Und auch die Aktionäre sollen wieder stärker belohnt werden. Berentzen hat hierzu die Dividende deutlich angehoben und im Mai 2022 je Aktie 0,22 Euro ausgeschüttet nach 0,13 Euro im Vorjahr. Das war seine Steigerung um satte 69 %, die zu einer Dividendenrendite von 3,4 % geführt hat und für die Aktionäre angesichts des enttäuschen Kursverlaufs zumindest eine kleine Widergutmachung war.

Aktionärsstruktur

Einen bestimmenden Großaktionär gibt es nicht (mehr): MainFirst hält 8,5 % der Anteile, Marchmain Invest NV seit Kurzem 5,51 %, Lazard Frères Gestion 5,07 %, Aevum Fondation de Prévoyance 5,01 %, Berentzen selbst 2,17 %. Damit werden 73,74 % dem Streubesitz zugerechnet.

Kursentwicklung

Bis Ende August hatte sich der Aktienkurs von Berentzen um die 6,50 Euro stabil gehalten, danach erfolgte bis Ende September ein heftiger Einbruch auf beinahe 5,00 Euro. Seitdem klettert der Aktienkurs kontinuierlich aus dem Tal heraus und hat sich bereits fast wieder an die Marke von 6,00 Euro herangearbeitet.

Bewertung

Das Kurs-Umsatz-Verhältnis fällt mit 0,3 recht niedrig aus, aber es passt zur Umsatzschwäche. Denn die starken Zuwächse in 2022 sollten nicht darüber hinwegtäuschen, dass Berentzen seit Jahren keine Umsatzzuwächse zu vermelden hat und das bei gesunkenen Margen, und gewinnen. Ein Kurs-Gewinn-Verhältnis von über 15 ist für das 2022er Wachstum angemessen, doch die Wachstumsrate der nächsten Jahre dürfte wieder deutlich niedriger anfallen; der Aktienkurs preist trotz des starken Einbruchs also schon einige Vorschusslorbeeren ein.

Bullcase vs.

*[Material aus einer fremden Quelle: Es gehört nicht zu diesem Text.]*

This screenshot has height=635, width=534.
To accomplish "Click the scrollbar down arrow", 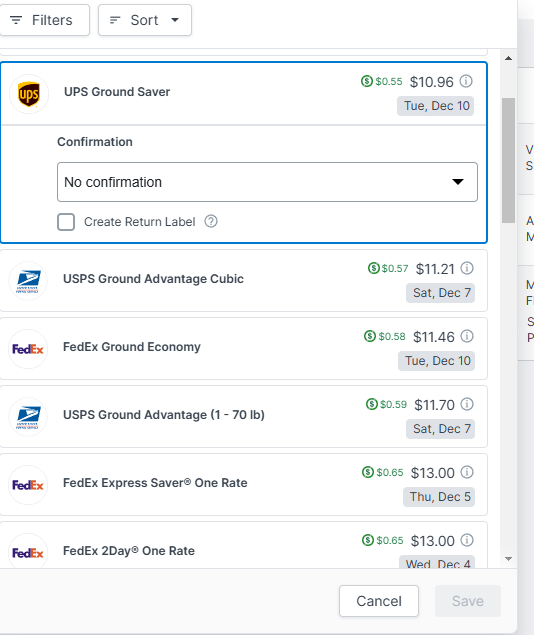I will 508,559.
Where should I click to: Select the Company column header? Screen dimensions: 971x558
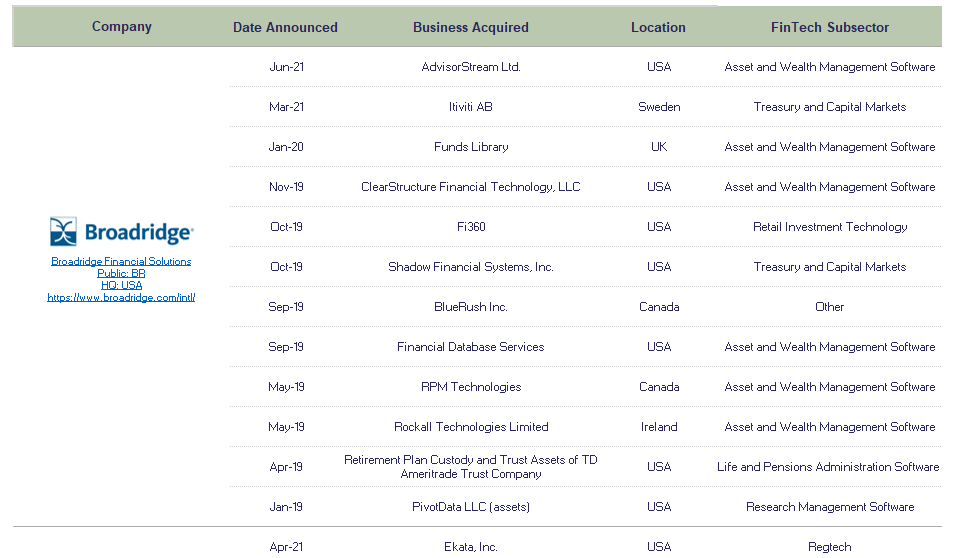tap(122, 27)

Bearcase

Berentzen hat zwei herausfordernde Jahre hinter sich und gehört zu den großen Profiteuren, wenn wir die Corona-Pandemie endlich hinter uns lassen können und wieder ein Stück Normalität in unser Leben einzieht. Der Umsatz in der Gastronomie, auf Festivals und bei Veranstaltungen fehlte einfach und damit auch ein nicht unwesentlicher Skalierungsfaktor.

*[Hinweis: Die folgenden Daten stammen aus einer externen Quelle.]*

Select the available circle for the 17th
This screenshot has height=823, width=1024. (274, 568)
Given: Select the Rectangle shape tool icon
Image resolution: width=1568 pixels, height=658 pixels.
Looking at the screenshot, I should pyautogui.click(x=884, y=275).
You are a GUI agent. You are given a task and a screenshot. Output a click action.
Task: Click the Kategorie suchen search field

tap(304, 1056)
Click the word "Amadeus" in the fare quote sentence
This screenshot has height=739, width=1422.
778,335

Auf der anderen Seite schlagen die deutlichen Preissteigerungen auf der Beschaffungsseite kostenseitig inzwischen voll durch. Berentzen versucht, seine Produkte höherpreisig zu positionieren, aber ist hier vom seinem Ziel noch deutlich entfernt. Dem entsprechend sind Preisanhebungen nicht ohne Kundenverluste zu realisieren. Hier wird man sehr darauf schauen, wie sich die unmittelbaren Wettbewerber verhalten, die ja vor dem gleichen Dilemma stehen.

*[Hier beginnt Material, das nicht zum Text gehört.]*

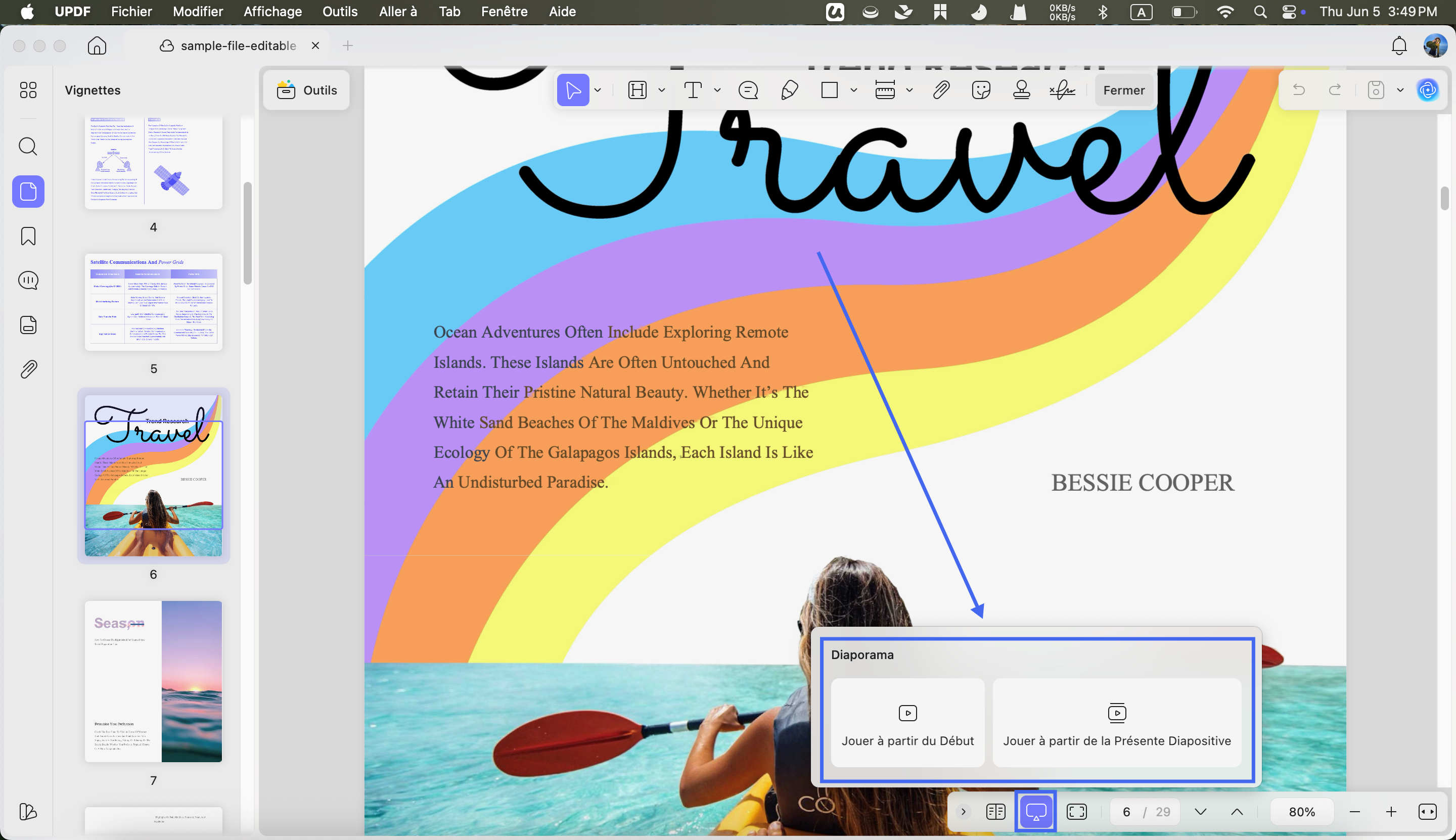
Task: Open the bookmarks panel in sidebar
Action: coord(28,236)
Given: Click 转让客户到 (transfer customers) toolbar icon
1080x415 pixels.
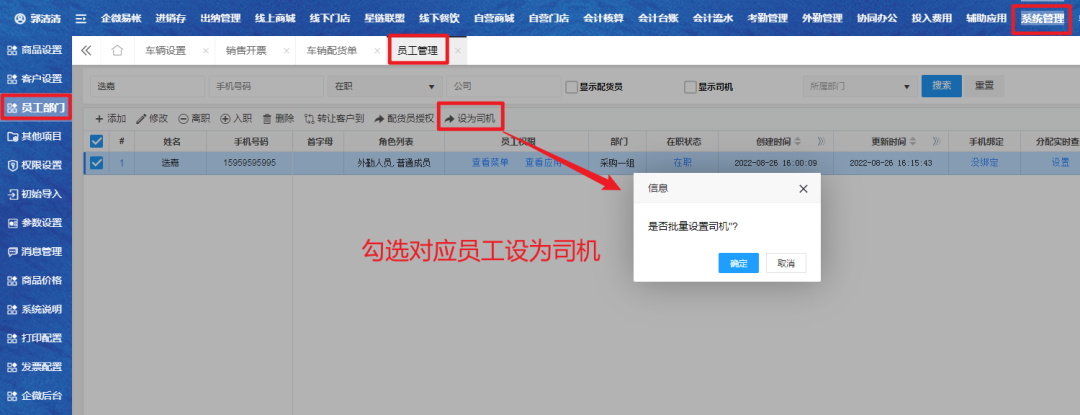Looking at the screenshot, I should 309,118.
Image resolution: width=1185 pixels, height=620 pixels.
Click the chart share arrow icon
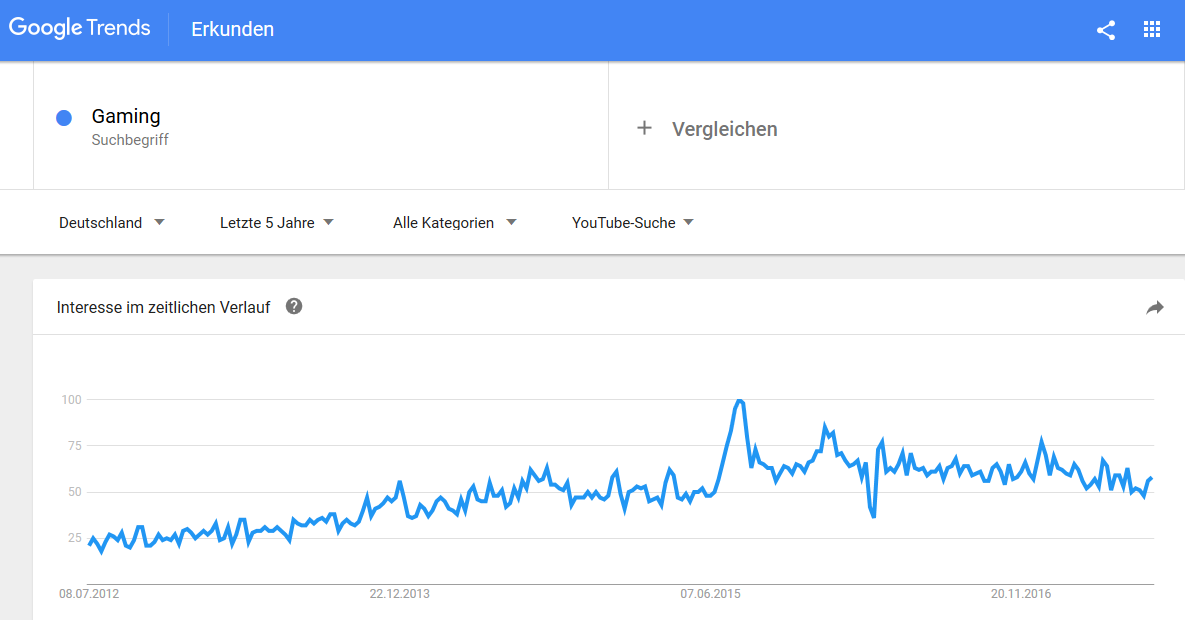tap(1155, 308)
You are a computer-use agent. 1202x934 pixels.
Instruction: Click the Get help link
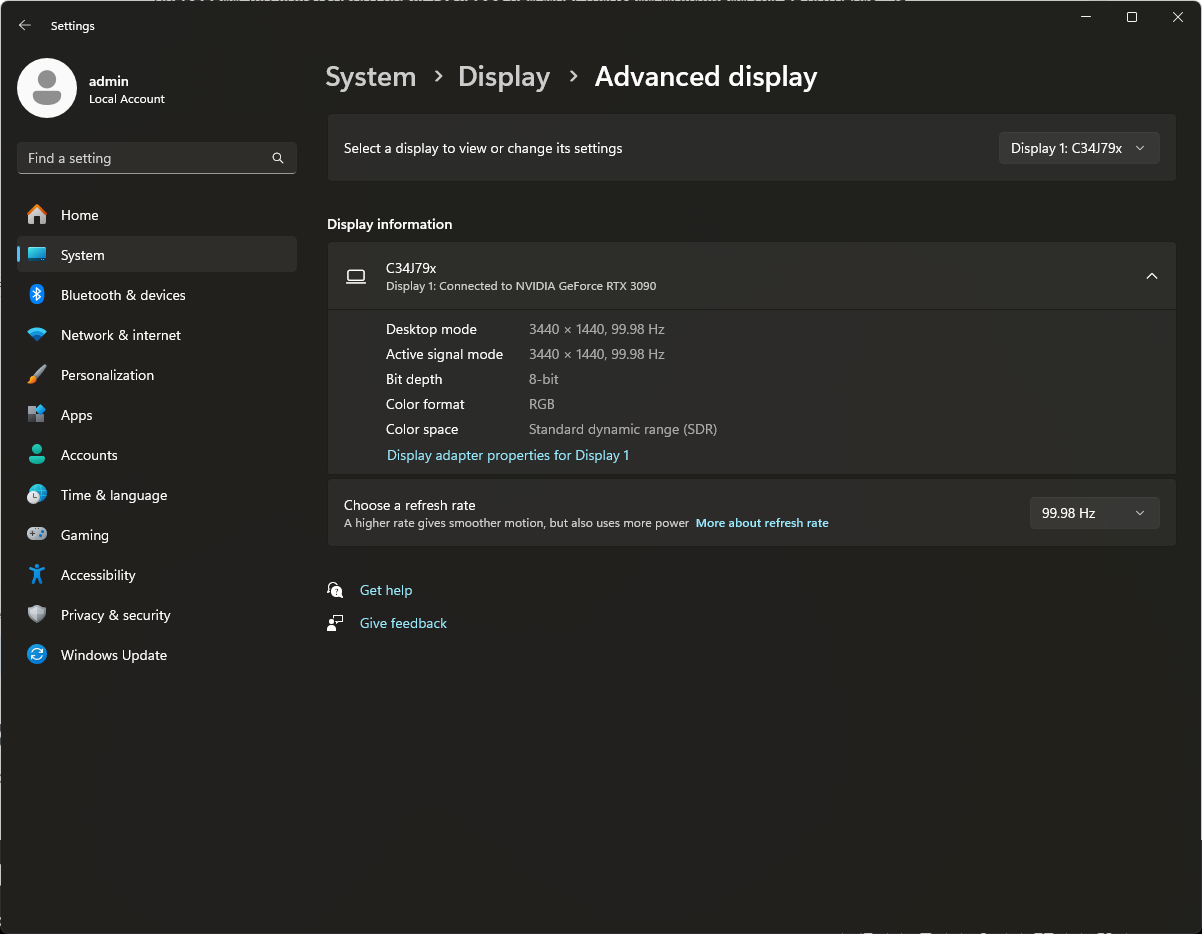(x=386, y=590)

Vor dem Berentzen-Management liegt noch viel Arbeit, aber die jüngsten Erfolge stimmen durchaus zuversichtlich.

Die 4 wichtigsten Dinge, die man über Berentzen wissen muss

  1. Berentzen ist in der Herstellung und dem Vertrieb von Spirituosen, alkoholfreien Getränken sowie Frischsaftsystemen tätig.
  2. Der Getränkehersteller verfügt über ein breites Spektrum an Marken.
  3. Ein dauerhaftes Ende der Corona-Einschränkungen und wieder ungehemmte Feierlaune in Freizeit und Gastronomie würden Berentzens Geschäfte sehr zugute kommen.
  4. Nach zwei Jahren der Zurückhaltung will Berentzen wieder stärker investieren und auch seine Aktionäre über eine attraktive Dividende am Erfolg teilhaben lassen.
Disclaimer: Habe keine der genannten Aktien auf meiner Beobachtungsliste und/oder in meinem Depot/Wiki.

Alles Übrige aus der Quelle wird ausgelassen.